Initial tree damage was identified about 55 feet above ground level, the safety board said, with multiple tree breaks then observed along a flight path through a wooded area east of the crash site in the parking lot at Bubba’s Diesel & Auto Repair, 10101 Garden Road. The Convair 440 airplane then left a ground-impact scar west of the wooded area that “led to the accident site,” according to the report.
The initial tree strike was about 0.65 mile northeast of the approach threshold for Runway 25 at Toledo Express, while the crash occurred about 0.12 mile closer to the airport and “near the extended centerline of the runway,” the safety board said. The impact path, it said, “was oriented on a westerly heading.”
Douglas Taylor, 72, and Donald Peterson, Sr., 69, both of Laredo, Texas, were killed in the fiery 2:39 a.m. crash involving an unscheduled cargo flight that had originated in Laredo but made a stop at an airport in Millington, Tenn., outside Memphis.
The flight had been cleared to land about 2:35 a.m. when it was about 5 miles southeast of the airport, and its pilot’s acknowledgement of that clearance was the last communication air traffic controllers at the airport received from the plane.
“No problems or anomalies were reported during the flight,” the safety board said.
The Ohio State Highway Patrol said the plane was loaded with automotive parts, was owned by Barker Aeromotive, Inc., and was registered in Mr. Taylor’s name. The NTSB report identified its operator as Ferreteria e Implementos San Francisco, which in 2004 was fined $20,000 — half of it suspended — by the U.S. Department of Transportation for operating as an air common carrier without required licensing.
As is typical for such documents, the NTSB preliminary report contained no investigative details about the aircraft, its pilots, or the flight, which was operated under nighttime visual flight conditions but with a instrument flight rules flight plan on file. Such operations are normal for chartered cargo flights.
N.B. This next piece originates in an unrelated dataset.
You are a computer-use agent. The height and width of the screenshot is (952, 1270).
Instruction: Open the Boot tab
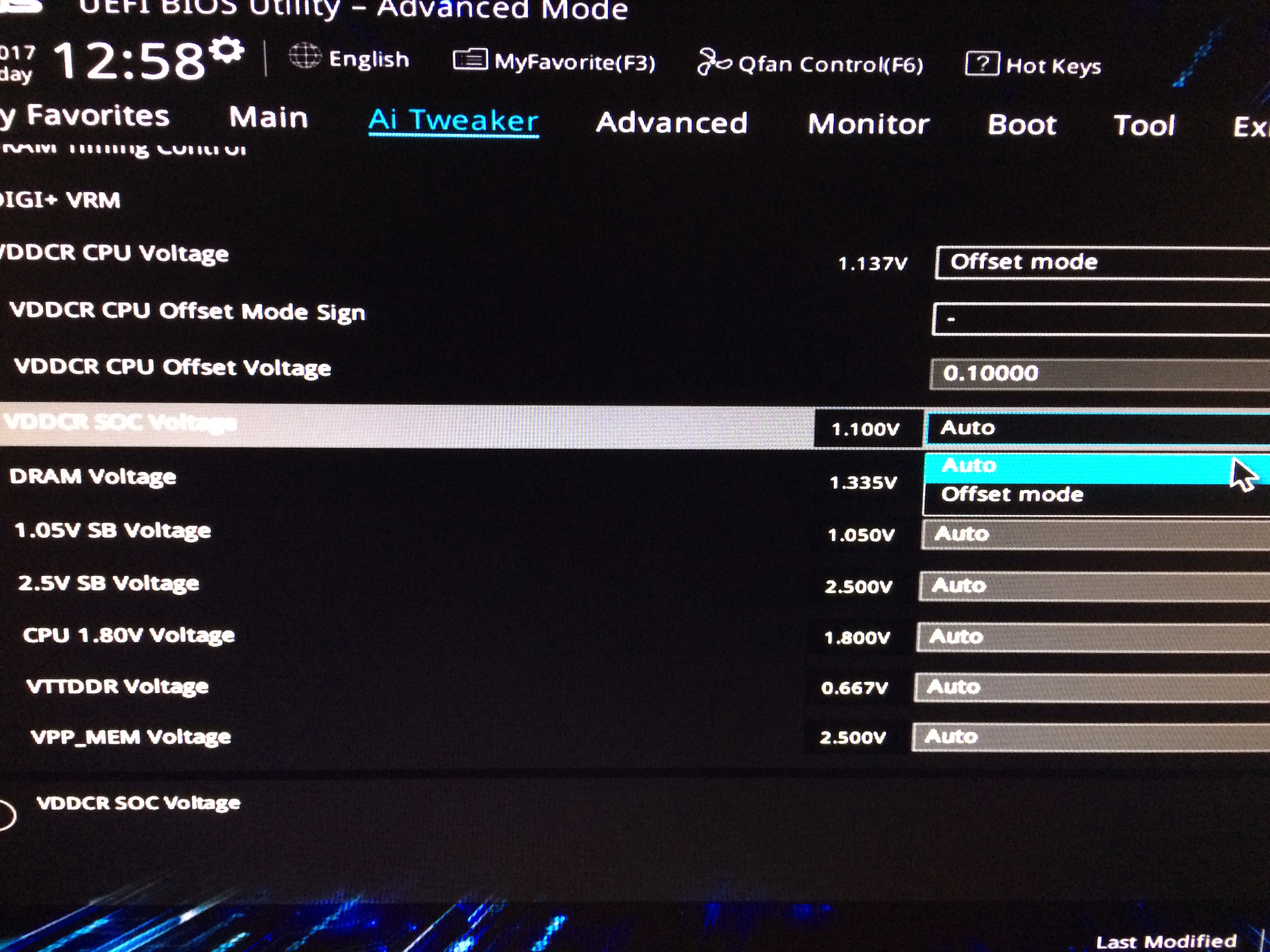[x=1021, y=125]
Safety board investigations of such accidents often take a year or more to complete, although statements may be issued before completion if an investigation reveals details that, if publicized, could alert aviators to factors that could prevent other accidents. Earlier this month, the NTSB issued its final report for a Jan. 15, 2018, helicopter crash in Wood County’s Troy Township that killed a pilot and a power line inspector.